Third, we contribute to the critical debate on how the usage and attitude toward technology depend on gender effects. Rather than concentrating on a holistic set of users in which gender issues are amalgamated when analysing technology (Tanczer et al. Citation2018), this study with a sample of 90% women provides evidence on the significant role of women in understanding and impacting RecSys effects and consumption. This encourages RecSys developers to focus on gender differences when developing algorithms and to avoid being trapped in over generic behavioural constructs.

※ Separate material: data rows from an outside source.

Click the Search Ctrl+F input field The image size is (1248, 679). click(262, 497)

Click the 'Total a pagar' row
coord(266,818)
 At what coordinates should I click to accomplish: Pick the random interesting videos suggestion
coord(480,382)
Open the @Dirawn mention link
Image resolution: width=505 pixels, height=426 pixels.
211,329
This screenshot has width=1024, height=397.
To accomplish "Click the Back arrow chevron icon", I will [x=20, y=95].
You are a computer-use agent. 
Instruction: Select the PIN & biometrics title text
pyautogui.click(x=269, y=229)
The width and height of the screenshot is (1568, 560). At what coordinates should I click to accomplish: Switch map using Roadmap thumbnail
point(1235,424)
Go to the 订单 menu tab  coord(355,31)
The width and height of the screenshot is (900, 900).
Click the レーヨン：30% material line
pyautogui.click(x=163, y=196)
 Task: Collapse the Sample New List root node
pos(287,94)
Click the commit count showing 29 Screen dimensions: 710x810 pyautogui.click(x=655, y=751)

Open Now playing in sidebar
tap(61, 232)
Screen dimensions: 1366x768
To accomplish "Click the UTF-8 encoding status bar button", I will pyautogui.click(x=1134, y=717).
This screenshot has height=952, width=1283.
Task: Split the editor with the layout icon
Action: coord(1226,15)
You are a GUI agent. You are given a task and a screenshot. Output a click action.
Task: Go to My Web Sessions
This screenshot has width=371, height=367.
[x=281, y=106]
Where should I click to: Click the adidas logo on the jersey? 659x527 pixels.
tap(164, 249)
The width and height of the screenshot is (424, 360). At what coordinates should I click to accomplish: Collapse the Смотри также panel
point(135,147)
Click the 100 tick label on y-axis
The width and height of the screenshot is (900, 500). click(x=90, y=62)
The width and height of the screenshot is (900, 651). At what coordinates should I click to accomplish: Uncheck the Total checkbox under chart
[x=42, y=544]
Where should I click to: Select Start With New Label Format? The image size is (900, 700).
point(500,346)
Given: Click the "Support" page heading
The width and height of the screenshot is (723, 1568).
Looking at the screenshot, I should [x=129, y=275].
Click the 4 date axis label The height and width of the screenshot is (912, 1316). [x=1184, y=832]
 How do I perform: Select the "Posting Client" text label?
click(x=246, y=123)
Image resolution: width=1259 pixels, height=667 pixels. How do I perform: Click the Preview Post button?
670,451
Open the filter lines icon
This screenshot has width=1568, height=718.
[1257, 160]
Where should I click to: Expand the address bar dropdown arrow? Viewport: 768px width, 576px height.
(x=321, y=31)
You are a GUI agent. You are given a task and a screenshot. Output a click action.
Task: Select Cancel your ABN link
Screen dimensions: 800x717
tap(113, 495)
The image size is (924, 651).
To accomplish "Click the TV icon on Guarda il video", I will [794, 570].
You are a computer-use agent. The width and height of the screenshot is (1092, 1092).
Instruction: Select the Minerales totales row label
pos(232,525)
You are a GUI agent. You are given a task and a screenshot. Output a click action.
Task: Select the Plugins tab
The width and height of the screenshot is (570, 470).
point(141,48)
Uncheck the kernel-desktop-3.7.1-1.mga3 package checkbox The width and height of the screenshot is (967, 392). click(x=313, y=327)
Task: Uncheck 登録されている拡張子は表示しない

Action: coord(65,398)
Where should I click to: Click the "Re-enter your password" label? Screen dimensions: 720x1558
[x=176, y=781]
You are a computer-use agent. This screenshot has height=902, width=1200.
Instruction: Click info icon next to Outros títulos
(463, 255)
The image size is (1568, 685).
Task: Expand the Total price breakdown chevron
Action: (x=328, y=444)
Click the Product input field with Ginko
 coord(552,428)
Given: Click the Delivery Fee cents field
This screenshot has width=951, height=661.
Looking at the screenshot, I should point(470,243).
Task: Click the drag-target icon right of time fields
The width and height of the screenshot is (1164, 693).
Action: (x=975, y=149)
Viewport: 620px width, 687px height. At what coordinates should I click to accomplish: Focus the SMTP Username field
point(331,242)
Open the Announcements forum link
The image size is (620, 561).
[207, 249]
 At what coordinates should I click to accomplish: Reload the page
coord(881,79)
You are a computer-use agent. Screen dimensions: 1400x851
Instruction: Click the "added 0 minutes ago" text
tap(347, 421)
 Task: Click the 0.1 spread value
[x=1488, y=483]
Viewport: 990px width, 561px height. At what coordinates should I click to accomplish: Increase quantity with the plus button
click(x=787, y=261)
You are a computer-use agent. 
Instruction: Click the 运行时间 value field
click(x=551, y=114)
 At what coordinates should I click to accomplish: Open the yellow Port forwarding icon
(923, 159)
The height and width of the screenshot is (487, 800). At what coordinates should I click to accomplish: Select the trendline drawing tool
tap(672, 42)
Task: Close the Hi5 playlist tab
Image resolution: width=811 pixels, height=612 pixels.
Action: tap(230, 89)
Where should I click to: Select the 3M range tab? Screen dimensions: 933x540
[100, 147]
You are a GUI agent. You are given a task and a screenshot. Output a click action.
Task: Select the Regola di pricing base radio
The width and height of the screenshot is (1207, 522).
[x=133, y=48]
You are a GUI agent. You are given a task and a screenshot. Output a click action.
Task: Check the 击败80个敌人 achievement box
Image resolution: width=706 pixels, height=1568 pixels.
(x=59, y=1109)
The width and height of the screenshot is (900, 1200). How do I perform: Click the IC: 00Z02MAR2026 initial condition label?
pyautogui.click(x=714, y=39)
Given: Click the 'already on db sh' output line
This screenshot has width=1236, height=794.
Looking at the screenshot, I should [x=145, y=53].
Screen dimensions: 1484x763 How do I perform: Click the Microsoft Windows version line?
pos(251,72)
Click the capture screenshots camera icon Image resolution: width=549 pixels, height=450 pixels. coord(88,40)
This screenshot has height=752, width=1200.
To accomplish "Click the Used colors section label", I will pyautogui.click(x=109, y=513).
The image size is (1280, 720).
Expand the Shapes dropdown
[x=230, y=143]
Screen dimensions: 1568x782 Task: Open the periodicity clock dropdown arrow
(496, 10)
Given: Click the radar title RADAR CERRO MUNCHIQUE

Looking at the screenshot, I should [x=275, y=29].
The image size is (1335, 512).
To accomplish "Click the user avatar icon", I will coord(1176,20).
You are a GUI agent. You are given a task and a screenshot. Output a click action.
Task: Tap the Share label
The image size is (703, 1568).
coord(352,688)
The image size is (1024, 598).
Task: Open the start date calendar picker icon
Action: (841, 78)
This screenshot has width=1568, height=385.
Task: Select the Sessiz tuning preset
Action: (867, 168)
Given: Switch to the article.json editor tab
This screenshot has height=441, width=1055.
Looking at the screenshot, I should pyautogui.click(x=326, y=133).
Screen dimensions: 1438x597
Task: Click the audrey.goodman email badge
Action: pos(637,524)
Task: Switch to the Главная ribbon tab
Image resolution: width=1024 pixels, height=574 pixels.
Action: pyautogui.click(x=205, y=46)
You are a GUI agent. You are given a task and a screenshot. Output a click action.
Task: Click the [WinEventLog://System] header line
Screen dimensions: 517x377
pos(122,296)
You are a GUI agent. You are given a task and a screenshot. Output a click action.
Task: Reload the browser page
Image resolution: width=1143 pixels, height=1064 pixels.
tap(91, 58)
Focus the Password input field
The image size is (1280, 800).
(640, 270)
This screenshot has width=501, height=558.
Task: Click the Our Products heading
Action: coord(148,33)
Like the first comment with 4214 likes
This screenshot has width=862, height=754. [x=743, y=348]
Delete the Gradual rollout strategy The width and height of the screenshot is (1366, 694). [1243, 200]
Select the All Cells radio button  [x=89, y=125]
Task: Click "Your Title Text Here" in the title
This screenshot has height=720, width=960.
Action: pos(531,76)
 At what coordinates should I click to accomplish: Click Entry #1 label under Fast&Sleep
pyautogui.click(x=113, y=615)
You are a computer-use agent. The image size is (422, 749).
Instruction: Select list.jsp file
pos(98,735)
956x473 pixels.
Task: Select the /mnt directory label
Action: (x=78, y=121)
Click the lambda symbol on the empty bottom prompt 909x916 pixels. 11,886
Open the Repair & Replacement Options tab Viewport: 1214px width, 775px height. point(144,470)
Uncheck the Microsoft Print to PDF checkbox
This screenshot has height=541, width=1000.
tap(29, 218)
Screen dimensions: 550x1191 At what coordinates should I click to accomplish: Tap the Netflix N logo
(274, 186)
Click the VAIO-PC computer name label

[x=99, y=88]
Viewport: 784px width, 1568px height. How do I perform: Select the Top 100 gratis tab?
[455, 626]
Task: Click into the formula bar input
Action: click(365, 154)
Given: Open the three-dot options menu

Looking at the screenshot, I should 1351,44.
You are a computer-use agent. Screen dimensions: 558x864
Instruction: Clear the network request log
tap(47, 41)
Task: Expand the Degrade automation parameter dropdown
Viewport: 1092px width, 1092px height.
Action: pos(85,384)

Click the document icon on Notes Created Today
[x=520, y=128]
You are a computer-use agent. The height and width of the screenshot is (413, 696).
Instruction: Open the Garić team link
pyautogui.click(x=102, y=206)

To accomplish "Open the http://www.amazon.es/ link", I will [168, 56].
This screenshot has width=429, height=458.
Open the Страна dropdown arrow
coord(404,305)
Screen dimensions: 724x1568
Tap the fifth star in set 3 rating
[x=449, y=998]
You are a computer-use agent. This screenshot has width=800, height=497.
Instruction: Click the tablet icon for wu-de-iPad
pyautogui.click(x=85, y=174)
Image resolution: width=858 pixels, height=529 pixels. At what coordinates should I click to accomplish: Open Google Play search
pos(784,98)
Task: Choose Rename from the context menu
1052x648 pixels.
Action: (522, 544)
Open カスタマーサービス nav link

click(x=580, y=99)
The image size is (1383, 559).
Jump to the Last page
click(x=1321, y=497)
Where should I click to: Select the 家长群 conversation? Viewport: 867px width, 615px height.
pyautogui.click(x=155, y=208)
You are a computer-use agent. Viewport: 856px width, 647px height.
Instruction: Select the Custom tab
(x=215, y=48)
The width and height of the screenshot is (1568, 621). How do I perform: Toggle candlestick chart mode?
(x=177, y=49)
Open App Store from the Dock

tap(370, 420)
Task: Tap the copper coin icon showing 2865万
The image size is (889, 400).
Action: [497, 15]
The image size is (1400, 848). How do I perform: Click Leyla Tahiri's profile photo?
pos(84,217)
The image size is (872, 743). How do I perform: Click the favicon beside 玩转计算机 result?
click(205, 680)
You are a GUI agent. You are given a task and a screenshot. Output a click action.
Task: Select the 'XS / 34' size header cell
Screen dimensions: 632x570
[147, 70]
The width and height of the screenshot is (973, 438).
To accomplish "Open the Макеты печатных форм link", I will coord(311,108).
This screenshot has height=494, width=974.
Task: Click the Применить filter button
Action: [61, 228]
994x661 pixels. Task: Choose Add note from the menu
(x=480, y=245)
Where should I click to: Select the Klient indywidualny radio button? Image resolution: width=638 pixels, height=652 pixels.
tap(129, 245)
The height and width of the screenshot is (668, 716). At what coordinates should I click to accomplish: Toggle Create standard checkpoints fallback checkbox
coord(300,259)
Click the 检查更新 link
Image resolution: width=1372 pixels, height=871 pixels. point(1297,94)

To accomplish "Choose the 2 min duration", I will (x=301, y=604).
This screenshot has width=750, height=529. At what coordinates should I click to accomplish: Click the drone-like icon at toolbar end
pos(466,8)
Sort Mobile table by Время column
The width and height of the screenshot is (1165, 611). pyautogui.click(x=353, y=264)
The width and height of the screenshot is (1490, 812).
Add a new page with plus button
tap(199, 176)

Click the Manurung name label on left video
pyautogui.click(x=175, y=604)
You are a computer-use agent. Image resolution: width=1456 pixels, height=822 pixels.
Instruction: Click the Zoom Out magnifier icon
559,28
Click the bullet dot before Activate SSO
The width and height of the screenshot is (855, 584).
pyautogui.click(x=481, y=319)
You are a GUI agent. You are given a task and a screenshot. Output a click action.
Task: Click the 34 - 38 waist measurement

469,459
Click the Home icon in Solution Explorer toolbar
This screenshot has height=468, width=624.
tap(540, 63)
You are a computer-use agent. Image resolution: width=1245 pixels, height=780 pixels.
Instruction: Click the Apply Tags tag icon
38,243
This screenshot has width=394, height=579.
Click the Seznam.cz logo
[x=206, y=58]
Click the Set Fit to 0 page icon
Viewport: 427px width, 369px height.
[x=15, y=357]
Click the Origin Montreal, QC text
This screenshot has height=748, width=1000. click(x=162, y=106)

7.2. Managerial implications
Worldwide, food manufacturers, retailers, and RecSys’ developers need to be more transparent in justifying the choices they make in authorising or listing food items (Macready et al. Citation2020). The long-term value of RecSys, such as Yuka, lies indeed in information beyond what is already displayed in stores or on products (Behera et al. Citation2019). Dieting RecSys, for example, often exacerbate a culture of tracking, controlling, and negative micro-management in the long term. Although the educational opportunities and prospects to connect like-minded communities are clear (confirmed by the significance of the learning driver in our model), manipulating food intake by following hypes and trends can lead to more eating disorders. This reflects the difference between quality information and propaganda (Lupton Citation2018). It is a key challenge to encourage common sense eating despite ‘normal food’ (e.g. butter) appearing as red on most food RecSys list (Herz Citation2017). Food RecSys value thus represents attributes that include the need to support a long-term positive relationship with shopping and eating food (Tran et al. Citation2018; Thorseng and Grisot Citation2017). As seen in our model, positive memory of a relationship with food will need to be further explored. Finally, we note that a traditional food manufacturer sued Yuka, and they were condemned for disloyal commercial practices, deception, and acts of denigration over the classification of nitrite additive (Ouest France Citation2021). This has critical implications on the way the different RecSys’ developers, retailers, and regulators ought to interact and to decide about issues such as the authorisation to include (or not) brands in rankings, approval (or not) of rating, scope, and rules to sanction abuses.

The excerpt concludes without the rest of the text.